Per il Monte Bianco la Prefettura dell’Alta Savoia (Francia), dopo sei mesi di confronto con i professionisti della montagna, ha introdotto delle regole precise: dal 24 maggio la scalata dal versante francese sarà possibile solo se in possesso di una prenotazione in uno dei tre rifugi lungo l’itinerario — il Goûter (120 posti), il Tête Rousse (74) e il Nid d’Aigle (20) — o nell’area campeggio di Tête Rousse (40 posti). A garantire il rispetto delle regole sarà la gendarmeria di Chamonix e le sanzioni ai trasgressori saranno pesanti: dalle azioni penali per reati ambientali con condanne fino a due anni di carcere e 300.000 euro di multa, alle ammende amministrative fino a 15.000 euro.

 

La stessa cosa si va delineando per il Cervino, perché le Guide alpine del Cervino stanno pensando a regolamentare l’accesso alla Capanna Carrel, tappa quasi obbligata per l’ascensione dalla via normale del versante italiano. Secondo Flavio Bich, presidente della Società delle guide alpine del Cervino, si arriverà alla necessità della prenotazione del posto alla Capanna Carrel, attraverso la Società stessa, proprietaria del bivacco, e sarà creato un regolamento interno per turni di presidio della capanna, da metà luglio a fine agosto, da parte delle guide alpine, perché i sette morti dal versante italiano della scorsa estate sono un  indice dei pericoli del sovraffollamento.

 

«Le guide alpine rispettano le normative delle autorità in fatto di limitazioni. — ha affermato Pietro Giglio, presidente delle guide alpine italiane, intervistato da alcuni media italiani della carta stampata e televisivi — E’ vero che le costituzioni degli Stati europei garantiscono la libertà di movimento sul territorio, ma elencano anche delle limitazioni come quella della sicurezza, e quando si tratta di Monte Bianco e Cervino queste limitazioni sono accettabili.

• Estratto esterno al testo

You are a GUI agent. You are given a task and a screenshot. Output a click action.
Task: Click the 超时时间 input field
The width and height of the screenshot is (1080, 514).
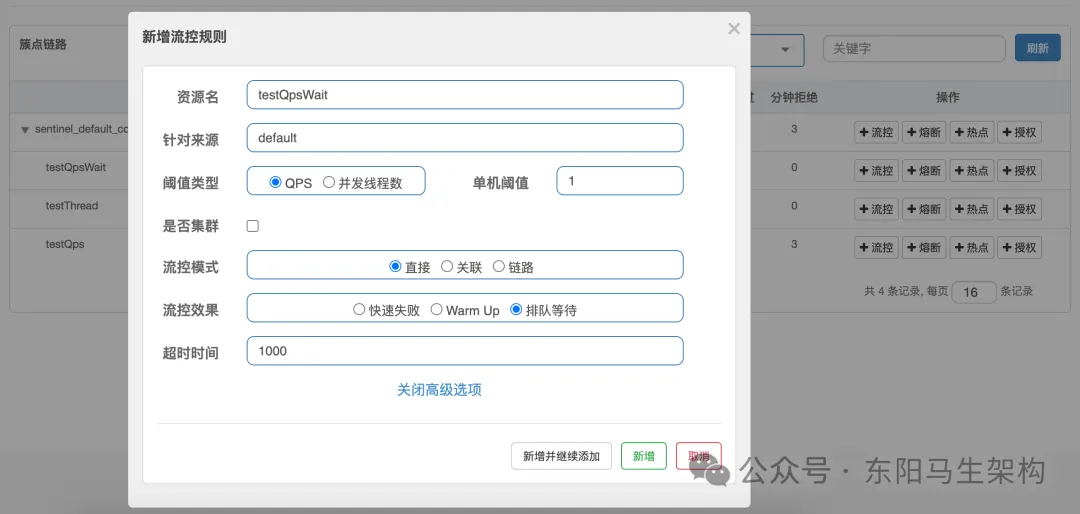[x=465, y=351]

Quando si creano icone come il Monte Bianco e il Cervino si va inevitabilmente incontro a queste problematiche. Si deve modificare l’immaginario collettivo della montagna, per far capire che ci sono altre vette belle da scalare sulle Alpi».

 

La prefettura dell’Alta Savoia ha infine annunciato che verrà aumentata la sicurezza del couloir del Goûter, dove dal 1990 ad oggi sono morti circa cento alpinisti.